STUDY QUESTIONS:
a. In the passage on the ASCAT visualization, which GenomeSpy feature computes the goodness-of-fit score?
b. Using the passage on the ASCAT visualization, explain why the spec uses the rounded integer copy-number calls to predict logRMean_ASCAT and bafMean_ASCAT values.

The visualization follows the ASCAT method described in Allele-specific copy number analysis of tumors by Loo et al. It is a GenomeSpy visualization of the core purity/ploidy fit, shown here for the simulated S96 example data.

Equations¶

The spec implements the key ASCAT copy-number equations from the supplement. The raw major and minor copy-number estimates are given by the supplementary Eqs. S7 and S8, derived from logRMean, bafMean, rho, and psi:

aRaw = (rho - 1 + 2^logRMean * (1 - bafMean) * (2 * (1 - rho) + rho * psi)) / rho
bRaw = (rho - 1 + 2^logRMean * bafMean * (2 * (1 - rho) + rho * psi)) / rho

It then rounds those values to nonnegative integers with round() and max(0, ...), then uses the integer calls to predict the corresponding logRMean_ASCAT and bafMean_ASCAT values. That forward calculation makes it possible to compare the rounded copy-number state back to the observed segment means and derive the goodness-of-fit proxy from the same distance-to-integer idea as the paper's Eq. 3, but with segment-length weighting because the example works on segmented input.

GenomeSpy Features¶

This example combines several GenomeSpy capabilities in one spec:

Parameters bind rho and psi to sliders, so the data update interactively.
formula transforms implement the ASCAT equations for raw and rounded copy numbers, error terms, and the derived logRMean and bafMean values.
aggregate computes the goodness-of-fit score from the segment-wise rounding error.
vconcat stacks the summary, copy-number, LogR, and BAF views while sharing the same genomic x-axis.
layer overlays the raw values, rounded values, and mismatch bands in the same panel.
The locus scale keeps the genomic coordinate system aligned across tracks.

What to notice¶

The copy-number panel shows where the raw major and minor estimates land close to integer values and where they do not. The gray mismatch bands become more opaque as the rounding error increases. The fit summary above the panel is weighted by segment length, so long segments contribute more in the display. Adjusting rho and psi changes both the rounded copy numbers and the goodness-of-fit score.

Dataset entries
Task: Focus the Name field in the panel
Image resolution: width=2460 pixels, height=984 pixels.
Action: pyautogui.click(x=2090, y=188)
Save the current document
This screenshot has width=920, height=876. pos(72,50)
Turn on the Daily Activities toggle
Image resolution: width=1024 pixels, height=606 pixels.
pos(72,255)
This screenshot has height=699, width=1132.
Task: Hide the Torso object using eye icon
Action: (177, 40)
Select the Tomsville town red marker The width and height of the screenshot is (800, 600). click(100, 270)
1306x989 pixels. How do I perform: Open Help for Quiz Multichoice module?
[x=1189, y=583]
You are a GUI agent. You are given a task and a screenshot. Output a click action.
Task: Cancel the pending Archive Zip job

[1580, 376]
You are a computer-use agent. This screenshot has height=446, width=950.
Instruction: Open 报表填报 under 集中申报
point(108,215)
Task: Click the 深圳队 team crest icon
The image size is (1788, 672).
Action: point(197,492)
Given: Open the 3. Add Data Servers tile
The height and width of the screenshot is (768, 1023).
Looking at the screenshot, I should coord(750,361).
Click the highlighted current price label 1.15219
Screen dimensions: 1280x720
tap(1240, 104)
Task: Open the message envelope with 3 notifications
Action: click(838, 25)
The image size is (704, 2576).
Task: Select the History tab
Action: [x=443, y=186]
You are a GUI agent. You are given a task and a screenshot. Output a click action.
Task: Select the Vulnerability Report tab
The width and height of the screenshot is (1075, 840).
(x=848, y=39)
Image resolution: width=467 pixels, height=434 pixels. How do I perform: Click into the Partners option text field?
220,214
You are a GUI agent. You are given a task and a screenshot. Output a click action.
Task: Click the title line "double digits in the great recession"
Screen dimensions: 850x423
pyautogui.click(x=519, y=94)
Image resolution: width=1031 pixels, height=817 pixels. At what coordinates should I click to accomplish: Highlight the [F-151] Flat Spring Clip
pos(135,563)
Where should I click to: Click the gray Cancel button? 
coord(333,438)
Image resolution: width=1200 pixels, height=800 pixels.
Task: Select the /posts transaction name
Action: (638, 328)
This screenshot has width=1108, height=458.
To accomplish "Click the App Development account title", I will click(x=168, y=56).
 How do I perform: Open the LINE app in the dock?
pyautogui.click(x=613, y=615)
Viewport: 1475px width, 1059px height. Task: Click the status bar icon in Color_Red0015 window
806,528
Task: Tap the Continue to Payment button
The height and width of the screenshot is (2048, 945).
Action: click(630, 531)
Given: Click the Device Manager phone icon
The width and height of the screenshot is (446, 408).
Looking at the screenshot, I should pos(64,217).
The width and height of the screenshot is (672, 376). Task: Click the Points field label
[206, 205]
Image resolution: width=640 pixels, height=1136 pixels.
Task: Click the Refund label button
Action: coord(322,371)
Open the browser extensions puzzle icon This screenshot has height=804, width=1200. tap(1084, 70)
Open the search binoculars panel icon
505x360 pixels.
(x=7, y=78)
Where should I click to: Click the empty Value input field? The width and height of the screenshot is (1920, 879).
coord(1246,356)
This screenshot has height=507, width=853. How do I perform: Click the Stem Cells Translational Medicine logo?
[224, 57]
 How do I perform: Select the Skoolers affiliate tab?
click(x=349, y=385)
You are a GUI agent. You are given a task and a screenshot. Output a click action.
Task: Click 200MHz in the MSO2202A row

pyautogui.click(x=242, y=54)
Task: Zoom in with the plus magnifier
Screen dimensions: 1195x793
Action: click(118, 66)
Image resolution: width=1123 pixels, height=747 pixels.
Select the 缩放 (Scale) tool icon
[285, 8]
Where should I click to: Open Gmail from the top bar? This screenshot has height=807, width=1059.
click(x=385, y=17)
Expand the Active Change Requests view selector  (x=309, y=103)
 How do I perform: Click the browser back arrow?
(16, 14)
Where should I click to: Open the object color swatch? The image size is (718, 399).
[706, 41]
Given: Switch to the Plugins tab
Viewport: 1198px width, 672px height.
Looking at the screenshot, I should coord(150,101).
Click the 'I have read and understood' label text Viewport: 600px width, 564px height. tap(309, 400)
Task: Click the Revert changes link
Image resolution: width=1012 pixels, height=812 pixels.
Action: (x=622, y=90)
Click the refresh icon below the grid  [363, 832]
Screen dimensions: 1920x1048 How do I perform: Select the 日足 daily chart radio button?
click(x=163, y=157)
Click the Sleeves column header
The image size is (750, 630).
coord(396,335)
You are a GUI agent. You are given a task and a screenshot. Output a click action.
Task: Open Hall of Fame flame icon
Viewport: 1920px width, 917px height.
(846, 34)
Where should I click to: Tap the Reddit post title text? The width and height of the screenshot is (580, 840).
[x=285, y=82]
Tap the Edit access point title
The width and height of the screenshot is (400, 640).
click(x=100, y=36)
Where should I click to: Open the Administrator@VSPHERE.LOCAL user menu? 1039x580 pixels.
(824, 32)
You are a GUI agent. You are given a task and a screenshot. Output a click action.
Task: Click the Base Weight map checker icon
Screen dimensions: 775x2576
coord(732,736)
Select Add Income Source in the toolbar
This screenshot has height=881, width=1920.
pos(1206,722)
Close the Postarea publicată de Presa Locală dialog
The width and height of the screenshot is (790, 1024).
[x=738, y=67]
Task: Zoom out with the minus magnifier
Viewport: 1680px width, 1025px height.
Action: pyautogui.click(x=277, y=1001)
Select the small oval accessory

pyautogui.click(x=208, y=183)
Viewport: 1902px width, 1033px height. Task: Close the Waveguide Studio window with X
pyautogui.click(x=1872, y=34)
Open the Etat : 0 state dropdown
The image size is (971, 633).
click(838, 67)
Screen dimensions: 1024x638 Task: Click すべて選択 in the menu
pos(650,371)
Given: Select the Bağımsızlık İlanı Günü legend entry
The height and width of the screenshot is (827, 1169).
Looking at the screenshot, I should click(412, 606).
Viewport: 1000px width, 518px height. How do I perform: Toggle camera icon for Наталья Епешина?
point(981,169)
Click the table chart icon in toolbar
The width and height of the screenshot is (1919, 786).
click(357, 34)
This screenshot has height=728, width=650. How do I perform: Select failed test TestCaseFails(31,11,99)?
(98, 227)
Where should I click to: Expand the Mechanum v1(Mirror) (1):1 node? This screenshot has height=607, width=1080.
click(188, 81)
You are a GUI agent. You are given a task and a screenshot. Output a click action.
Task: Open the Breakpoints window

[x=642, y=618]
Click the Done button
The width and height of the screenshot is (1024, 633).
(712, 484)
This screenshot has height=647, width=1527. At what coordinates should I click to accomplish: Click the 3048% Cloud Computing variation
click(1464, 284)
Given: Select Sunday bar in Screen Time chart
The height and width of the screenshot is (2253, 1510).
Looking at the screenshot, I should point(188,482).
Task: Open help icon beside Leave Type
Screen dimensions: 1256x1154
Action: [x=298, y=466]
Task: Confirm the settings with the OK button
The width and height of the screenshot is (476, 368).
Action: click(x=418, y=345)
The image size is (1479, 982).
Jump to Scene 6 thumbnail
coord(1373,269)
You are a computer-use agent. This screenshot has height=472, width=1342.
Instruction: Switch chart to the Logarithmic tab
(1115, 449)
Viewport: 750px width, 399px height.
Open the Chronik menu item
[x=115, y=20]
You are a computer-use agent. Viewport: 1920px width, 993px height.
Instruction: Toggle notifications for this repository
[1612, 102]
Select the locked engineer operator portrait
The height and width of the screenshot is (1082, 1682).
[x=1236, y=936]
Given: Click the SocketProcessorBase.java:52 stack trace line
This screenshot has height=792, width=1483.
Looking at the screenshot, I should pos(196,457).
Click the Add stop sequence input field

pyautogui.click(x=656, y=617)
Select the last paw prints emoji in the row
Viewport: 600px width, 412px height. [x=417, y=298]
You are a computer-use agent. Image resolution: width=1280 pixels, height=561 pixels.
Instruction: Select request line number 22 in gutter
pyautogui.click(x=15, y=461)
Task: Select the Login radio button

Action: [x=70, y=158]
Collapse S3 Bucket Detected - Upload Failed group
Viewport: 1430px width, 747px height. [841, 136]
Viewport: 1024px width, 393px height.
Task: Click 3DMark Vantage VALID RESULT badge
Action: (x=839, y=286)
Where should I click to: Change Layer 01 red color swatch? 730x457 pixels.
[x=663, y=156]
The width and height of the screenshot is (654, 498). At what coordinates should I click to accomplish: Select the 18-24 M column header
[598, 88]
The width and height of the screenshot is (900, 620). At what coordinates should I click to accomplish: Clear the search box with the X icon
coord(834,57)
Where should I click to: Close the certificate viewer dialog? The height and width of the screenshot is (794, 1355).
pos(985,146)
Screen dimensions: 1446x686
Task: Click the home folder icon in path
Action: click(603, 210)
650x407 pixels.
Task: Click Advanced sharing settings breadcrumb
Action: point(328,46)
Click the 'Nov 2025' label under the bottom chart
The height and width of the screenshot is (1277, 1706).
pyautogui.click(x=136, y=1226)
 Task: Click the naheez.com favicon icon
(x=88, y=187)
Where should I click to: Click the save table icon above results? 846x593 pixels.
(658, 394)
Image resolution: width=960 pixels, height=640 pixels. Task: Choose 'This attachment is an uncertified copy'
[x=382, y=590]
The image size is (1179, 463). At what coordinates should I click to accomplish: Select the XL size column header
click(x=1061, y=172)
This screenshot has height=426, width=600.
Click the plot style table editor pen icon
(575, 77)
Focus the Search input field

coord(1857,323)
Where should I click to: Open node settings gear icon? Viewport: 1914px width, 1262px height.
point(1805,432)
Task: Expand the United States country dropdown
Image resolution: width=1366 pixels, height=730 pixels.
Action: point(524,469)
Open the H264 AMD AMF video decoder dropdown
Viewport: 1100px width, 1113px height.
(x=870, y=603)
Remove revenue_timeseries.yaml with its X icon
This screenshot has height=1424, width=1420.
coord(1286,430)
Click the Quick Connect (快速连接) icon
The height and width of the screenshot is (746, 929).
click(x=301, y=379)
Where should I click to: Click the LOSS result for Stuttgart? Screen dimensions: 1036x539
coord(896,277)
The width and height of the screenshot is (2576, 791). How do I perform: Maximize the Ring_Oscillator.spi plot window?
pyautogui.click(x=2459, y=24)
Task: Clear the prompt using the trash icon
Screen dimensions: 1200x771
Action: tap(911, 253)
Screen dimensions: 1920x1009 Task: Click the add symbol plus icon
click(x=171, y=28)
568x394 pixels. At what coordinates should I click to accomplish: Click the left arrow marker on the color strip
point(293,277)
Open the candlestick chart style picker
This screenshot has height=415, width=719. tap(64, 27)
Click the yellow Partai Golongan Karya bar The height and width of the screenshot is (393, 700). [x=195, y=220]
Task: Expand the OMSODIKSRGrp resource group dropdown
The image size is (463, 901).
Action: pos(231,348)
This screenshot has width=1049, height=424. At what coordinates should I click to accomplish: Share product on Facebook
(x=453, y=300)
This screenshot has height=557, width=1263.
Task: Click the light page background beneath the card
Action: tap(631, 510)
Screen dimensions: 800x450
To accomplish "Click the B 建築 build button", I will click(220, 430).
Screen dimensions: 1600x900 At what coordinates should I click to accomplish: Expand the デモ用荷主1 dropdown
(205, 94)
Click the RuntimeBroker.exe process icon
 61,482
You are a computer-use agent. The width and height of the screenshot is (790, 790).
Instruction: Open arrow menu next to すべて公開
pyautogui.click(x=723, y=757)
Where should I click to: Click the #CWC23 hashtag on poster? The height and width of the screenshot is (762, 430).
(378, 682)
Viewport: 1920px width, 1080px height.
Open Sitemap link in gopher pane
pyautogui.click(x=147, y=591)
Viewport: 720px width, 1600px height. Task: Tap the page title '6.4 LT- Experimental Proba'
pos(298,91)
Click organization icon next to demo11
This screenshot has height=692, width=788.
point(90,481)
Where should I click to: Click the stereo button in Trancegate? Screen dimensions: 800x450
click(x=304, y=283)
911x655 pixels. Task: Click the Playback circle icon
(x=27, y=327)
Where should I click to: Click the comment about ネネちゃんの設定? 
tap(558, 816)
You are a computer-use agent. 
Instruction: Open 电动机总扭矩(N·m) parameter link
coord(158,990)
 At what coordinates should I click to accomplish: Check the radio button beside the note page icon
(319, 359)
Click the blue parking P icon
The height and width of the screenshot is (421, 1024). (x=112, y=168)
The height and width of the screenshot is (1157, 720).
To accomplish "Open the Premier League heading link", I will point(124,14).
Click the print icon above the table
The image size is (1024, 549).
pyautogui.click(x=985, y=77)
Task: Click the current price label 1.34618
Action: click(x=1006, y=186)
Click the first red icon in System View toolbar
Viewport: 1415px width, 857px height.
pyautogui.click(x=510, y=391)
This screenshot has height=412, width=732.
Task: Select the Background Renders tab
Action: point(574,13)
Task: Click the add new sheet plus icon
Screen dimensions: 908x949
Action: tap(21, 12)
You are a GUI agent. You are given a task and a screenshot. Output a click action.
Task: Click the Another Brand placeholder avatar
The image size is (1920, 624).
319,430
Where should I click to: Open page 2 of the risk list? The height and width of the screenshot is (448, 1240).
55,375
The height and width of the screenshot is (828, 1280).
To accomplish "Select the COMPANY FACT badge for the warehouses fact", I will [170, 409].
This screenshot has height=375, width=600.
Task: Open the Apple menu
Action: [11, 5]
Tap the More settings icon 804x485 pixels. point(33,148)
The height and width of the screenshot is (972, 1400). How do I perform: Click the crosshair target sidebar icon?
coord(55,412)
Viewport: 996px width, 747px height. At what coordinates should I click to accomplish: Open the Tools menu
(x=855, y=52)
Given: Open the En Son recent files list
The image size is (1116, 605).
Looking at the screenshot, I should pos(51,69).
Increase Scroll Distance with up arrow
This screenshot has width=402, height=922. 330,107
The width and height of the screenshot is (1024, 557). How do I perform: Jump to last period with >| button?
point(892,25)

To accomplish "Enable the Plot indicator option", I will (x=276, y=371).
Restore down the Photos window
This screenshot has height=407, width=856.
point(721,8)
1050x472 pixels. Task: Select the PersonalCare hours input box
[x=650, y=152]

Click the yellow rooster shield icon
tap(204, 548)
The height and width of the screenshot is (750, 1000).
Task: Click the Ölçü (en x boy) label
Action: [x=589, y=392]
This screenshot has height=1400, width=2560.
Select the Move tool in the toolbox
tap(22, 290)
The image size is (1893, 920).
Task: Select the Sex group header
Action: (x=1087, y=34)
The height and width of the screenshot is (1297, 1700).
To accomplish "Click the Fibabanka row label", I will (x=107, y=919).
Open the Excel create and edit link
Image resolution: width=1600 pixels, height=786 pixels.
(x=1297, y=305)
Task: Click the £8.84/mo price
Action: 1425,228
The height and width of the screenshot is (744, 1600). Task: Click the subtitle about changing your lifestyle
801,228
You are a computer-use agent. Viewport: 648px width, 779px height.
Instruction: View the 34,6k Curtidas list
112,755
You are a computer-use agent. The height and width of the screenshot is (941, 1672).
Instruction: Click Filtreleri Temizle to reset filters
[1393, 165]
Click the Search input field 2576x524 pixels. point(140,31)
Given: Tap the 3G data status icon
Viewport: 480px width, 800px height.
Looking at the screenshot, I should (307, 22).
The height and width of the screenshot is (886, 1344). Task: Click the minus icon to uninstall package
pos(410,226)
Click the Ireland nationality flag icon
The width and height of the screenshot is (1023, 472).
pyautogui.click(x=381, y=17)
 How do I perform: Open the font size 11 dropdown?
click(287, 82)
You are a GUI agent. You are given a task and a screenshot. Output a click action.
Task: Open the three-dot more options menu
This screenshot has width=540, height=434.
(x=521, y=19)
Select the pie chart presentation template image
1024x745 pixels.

PER-TASK OUTPUTS:
a. The aggregate transform computes it from the segment-wise rounding error.

b. This forward calculation lets the rounded copy-number state be compared back to the observed segment means. From that comparison, the goodness-of-fit proxy is derived using the same distance-to-integer idea as the paper's Eq. 3.